After that I made two rules, probably the best I ever thought up. I told the kid that if I ever found him starting a fight, he'd have me to deal with. That was rule number one. Rule number two was if he ever got into a fight he didn't start he'd better finish it. Otherwise rule number one would apply. It probably accounts for him not getting into too many fracases after that, although there were a couple of instances of note that are the reason I got into remembering this in the first place.

Wouldn't you know it; the first one was caused by a girl. She was a classmate in either kindergarten or grade one. Her name was Tammy and she was a character straight out of Charles Dickens - a scrawny, mousy haired little slip of a thing with a giant crush on our boy. You couldn't help but smile when she came around.

Now just think for a minute about the relationship boys and girls at the age of six and seven might have. You're not talking about mushy romantic stuff or even friendly play. What happens is that boys throw things at girls. It's kind of reverse courting - an attention getter of sorts. Unfortunately, this behavior can sometimes backfire and lead to some of the most spectacular brouhaha’s you could ever imagine. Girls have a way of triggering that sort of thing, whether by accident or by design.

That was exactly what happened one fine Sunday afternoon. It was ironically enough, Boxing Day.
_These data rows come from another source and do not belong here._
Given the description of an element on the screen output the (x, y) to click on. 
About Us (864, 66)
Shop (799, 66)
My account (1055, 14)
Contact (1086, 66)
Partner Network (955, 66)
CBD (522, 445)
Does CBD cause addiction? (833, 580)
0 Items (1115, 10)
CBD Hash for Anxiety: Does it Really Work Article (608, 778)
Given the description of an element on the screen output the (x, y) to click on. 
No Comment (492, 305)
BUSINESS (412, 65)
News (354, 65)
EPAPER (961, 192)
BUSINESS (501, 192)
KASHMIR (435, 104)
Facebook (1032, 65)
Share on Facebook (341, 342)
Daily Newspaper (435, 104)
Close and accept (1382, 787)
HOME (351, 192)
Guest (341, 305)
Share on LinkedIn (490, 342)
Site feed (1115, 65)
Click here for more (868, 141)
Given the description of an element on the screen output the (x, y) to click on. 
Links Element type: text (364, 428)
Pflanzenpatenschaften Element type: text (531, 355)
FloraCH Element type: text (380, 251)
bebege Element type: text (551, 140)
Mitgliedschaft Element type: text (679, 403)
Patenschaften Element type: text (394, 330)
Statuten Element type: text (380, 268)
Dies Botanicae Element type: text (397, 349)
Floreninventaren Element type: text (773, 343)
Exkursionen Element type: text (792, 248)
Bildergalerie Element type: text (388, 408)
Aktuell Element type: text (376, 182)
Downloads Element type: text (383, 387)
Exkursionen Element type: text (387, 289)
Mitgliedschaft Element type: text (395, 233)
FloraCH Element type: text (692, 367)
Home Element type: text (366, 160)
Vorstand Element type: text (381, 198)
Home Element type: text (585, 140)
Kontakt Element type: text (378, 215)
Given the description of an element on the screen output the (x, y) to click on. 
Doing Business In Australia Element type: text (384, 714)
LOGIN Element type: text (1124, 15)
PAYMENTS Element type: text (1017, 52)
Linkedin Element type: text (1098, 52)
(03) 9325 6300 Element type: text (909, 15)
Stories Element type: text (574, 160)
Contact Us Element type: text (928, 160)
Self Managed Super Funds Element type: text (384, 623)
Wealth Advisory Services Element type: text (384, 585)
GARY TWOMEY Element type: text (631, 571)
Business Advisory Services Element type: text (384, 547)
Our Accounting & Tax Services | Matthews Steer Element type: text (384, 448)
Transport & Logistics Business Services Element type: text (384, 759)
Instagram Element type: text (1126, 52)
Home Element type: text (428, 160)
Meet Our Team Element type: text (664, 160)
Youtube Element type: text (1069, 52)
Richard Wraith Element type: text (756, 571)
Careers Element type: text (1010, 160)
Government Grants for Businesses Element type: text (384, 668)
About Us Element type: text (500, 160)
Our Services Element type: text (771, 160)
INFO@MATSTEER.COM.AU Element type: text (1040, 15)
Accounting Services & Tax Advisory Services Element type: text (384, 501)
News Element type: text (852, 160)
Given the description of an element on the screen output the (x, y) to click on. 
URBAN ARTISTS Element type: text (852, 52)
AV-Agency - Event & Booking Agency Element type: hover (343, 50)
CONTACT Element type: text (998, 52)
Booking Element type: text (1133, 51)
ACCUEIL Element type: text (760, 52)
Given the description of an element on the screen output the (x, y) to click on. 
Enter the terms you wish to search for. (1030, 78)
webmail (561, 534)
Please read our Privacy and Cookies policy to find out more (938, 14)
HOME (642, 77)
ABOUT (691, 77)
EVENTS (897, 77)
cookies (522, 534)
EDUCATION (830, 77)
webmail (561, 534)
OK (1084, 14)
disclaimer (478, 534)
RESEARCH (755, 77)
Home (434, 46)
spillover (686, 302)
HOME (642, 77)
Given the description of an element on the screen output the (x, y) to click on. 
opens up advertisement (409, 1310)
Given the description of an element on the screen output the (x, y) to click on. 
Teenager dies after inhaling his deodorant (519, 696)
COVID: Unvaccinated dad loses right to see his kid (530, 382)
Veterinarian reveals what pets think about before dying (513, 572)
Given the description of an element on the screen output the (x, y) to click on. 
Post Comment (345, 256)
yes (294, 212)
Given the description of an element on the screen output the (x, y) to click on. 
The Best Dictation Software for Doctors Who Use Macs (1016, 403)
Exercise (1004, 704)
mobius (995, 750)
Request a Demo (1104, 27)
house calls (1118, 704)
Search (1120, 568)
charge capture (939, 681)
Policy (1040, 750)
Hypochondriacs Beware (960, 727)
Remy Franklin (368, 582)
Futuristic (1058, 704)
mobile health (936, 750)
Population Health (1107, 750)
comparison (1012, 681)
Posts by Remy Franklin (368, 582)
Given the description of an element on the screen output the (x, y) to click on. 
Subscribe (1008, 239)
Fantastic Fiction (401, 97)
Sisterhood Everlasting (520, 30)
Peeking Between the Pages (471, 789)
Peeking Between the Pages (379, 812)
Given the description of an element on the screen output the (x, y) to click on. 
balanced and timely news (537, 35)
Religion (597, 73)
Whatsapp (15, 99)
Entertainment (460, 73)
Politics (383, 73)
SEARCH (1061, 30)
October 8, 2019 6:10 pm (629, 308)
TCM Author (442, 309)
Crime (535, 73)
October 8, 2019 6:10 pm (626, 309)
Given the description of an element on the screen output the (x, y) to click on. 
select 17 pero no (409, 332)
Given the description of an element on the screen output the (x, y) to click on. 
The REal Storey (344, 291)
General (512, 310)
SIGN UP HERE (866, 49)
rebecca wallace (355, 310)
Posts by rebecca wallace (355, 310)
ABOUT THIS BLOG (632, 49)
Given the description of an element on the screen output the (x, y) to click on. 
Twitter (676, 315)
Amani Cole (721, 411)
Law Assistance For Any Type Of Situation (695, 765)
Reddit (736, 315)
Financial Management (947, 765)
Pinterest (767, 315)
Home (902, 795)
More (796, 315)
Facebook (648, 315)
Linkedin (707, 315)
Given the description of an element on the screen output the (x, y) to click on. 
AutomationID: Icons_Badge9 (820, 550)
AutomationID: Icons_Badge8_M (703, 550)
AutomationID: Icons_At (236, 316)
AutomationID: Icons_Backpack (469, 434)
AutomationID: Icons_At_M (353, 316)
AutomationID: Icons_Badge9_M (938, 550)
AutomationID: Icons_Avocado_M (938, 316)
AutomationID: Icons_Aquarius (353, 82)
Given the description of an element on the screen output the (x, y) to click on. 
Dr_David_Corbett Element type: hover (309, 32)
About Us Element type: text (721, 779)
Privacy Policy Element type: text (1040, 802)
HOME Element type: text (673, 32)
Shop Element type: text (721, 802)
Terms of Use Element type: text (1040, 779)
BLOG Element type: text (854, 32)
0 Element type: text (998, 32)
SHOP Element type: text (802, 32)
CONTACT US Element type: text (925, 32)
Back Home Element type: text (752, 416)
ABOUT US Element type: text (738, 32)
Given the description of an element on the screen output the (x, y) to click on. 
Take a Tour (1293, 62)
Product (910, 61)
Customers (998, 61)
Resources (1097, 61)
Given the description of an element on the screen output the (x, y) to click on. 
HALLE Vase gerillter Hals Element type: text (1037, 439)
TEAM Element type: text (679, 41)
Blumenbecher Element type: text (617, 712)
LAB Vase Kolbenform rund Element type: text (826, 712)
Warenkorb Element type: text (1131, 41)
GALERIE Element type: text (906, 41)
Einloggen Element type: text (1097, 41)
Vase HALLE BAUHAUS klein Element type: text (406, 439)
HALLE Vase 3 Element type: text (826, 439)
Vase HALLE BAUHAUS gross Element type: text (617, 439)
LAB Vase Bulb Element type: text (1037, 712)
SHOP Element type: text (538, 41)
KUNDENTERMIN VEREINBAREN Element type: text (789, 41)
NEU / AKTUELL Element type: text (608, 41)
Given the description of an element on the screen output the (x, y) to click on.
My folks were over at the house for dinner and the kid was down the road playing with his pal in the snow. The doorbell rings and Tammy is there all starry eyed and wiping her runny nose on her sleeve, wanting to know if our boy can come out to play. Well, he's not home I tell her, and like a dummy I point to where the boys are. Of course, I can see them in our still sparse subdivision. They're building a snow fort. Off goes Tammy, undaunted, to find her man.

You can already suspect what's coming, can't you? Poor Tammy suddenly becomes the unwitting target for lumps of snow. The two boys, one on either side of the street are pelting her left and right. I think that she was either skinny enough or fast enough that they didn't do her any harm, but what followed was the most amazing spectacle you could ever want to witness.

Both boys had a pretty good throwing arm, active as they were. It was only their aim that needed work. It just happened that one of the snow lumps our boy had picked up was more ice than snow. When he whipped it at Tammy, he missed and caught his friend right in the forehead. Well, there was enough raw pain in that chunk of ice to dissolve the friendship right then and there. At least it would have been if his friend's older brother hadn't been on hand to take charge.

Now we were inside the house all cozy and warm so we couldn't hear the conversation but near as we could tell somebody needed some satisfaction. My best guess is that the older brother had been sent out to look after his younger sibling and had to take care of matters himself. He was probably of an age where he had been reading about fair play and duels and all that stuff. I'm only speculating of course, but when I was about that old I knew all about Robin Hood and Sir Lancelot and honor in battle and all that noble fair play bumph.

In any event, what we saw from our ringside seat in our living room was these two seven year olds, all bundled up in snow suits, squaring off like two Victorian boxers while the older brother refereed. They would go at it hammer and tong until somebody threw a low blow or pushed the other one down. The older brother would make them break contact and start over again. Every once in a while the three of them would sit down in the snow bank and rest. Then they'd be at it again. It was all Marquis of Queensbury rules, right and proper. It seems to me they even shook hands when it was over.

This is how it went for a whole hour, all the way down the block until they got to our house. By then they were so tired, they'd forgotten what the fight was all about. And Tammy, having gotten her dose of attention from her seven year-old man went on to other things. In the meantime we'd had the best hour of entertainment we could possibly have hoped for. Muhammad Ali himself couldn't have done better.

Well, I've got to give the kid his due. He never did have to deal with the old man over rule number one or rule number two.